*** Records provided Section Begins ***
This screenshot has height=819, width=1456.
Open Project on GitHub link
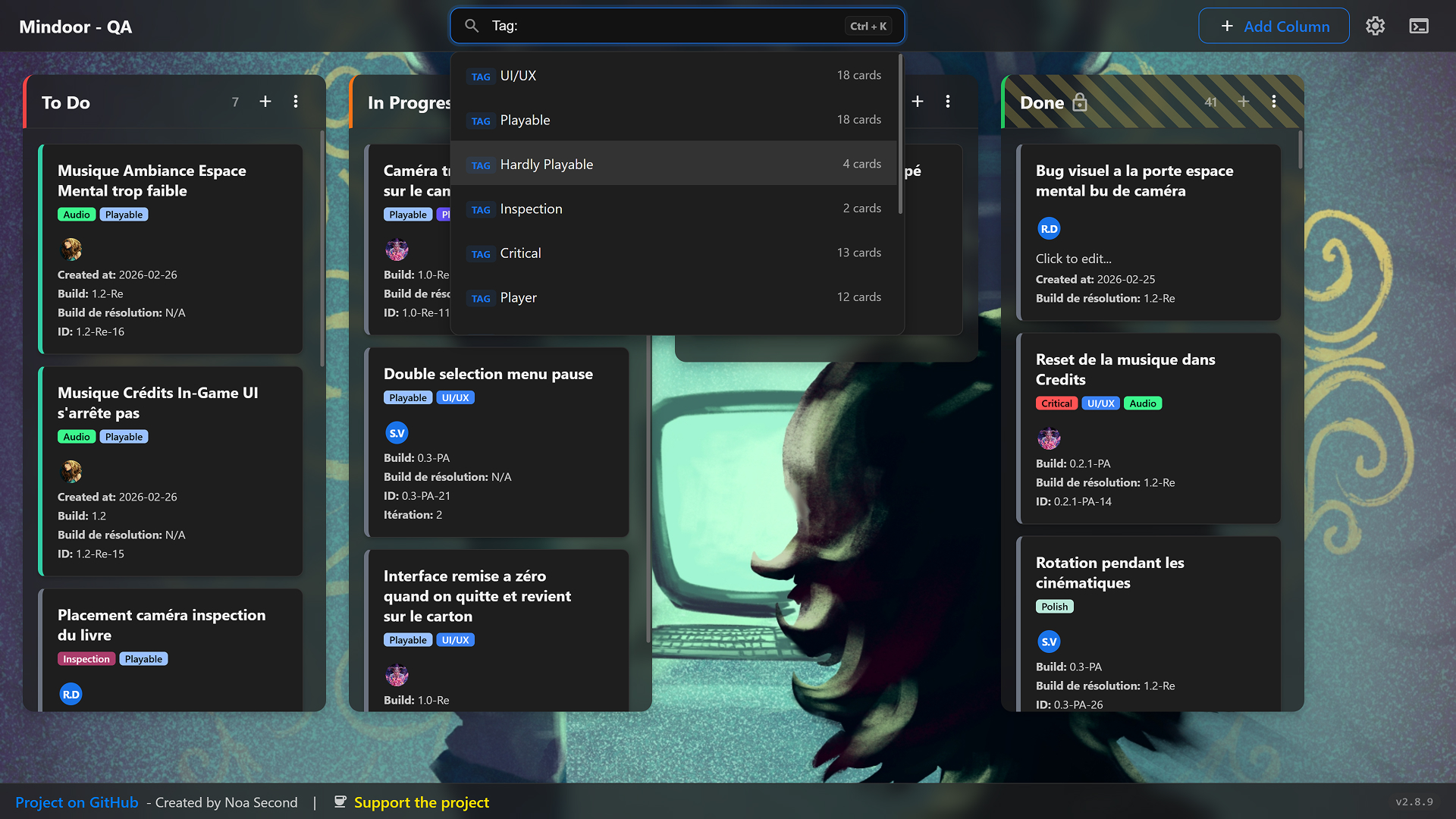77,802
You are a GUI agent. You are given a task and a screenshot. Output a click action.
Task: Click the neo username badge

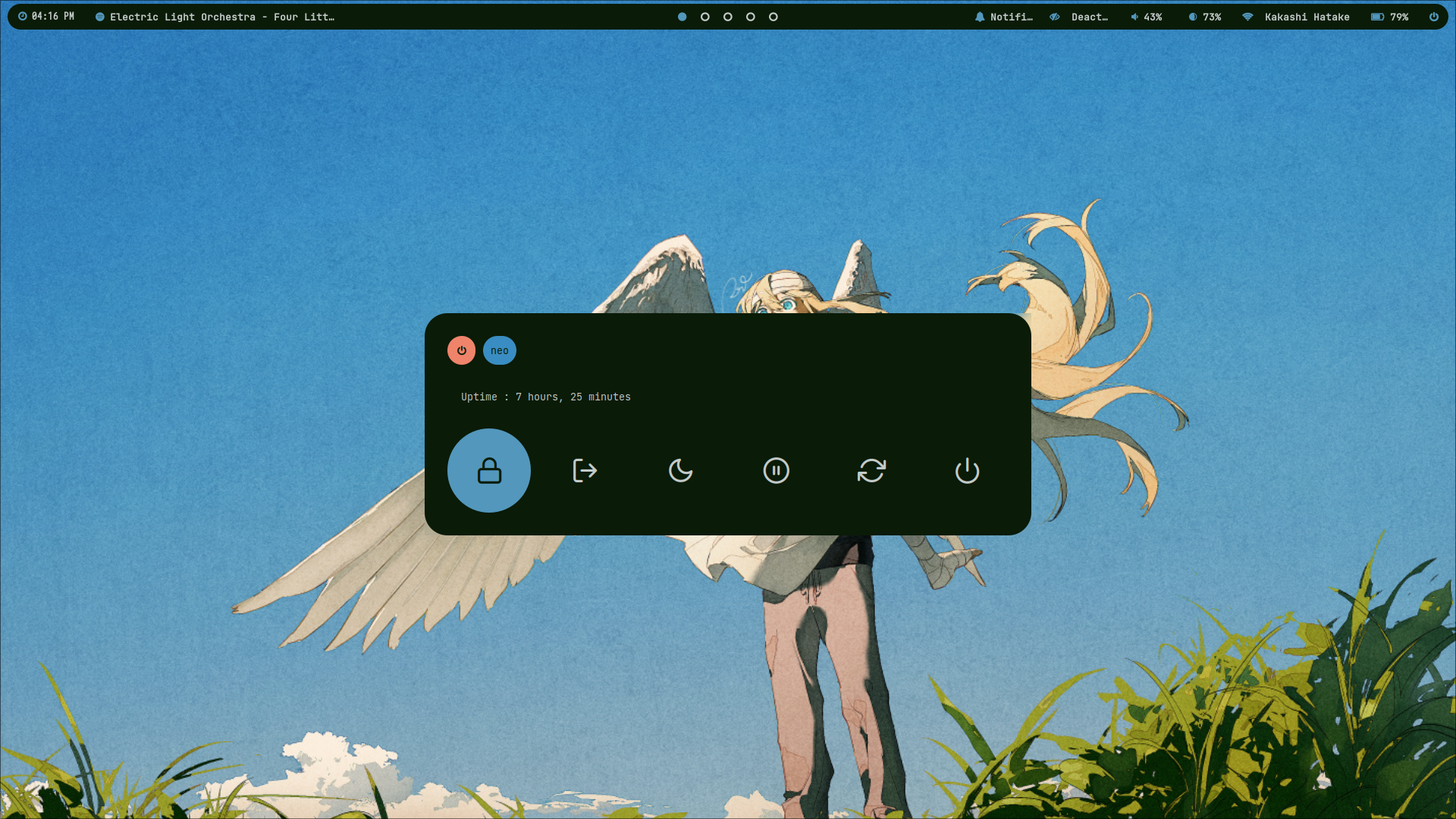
*** Records provided Section Ends ***
Instructions for the task
Word for word, copy all the entries above, but with no pictures.

Written answer
This screenshot has height=819, width=1456.
Open Project on GitHub link
77,802
You are a GUI agent. You are given a task and a screenshot. Output a click action.
Task: Click the neo username badge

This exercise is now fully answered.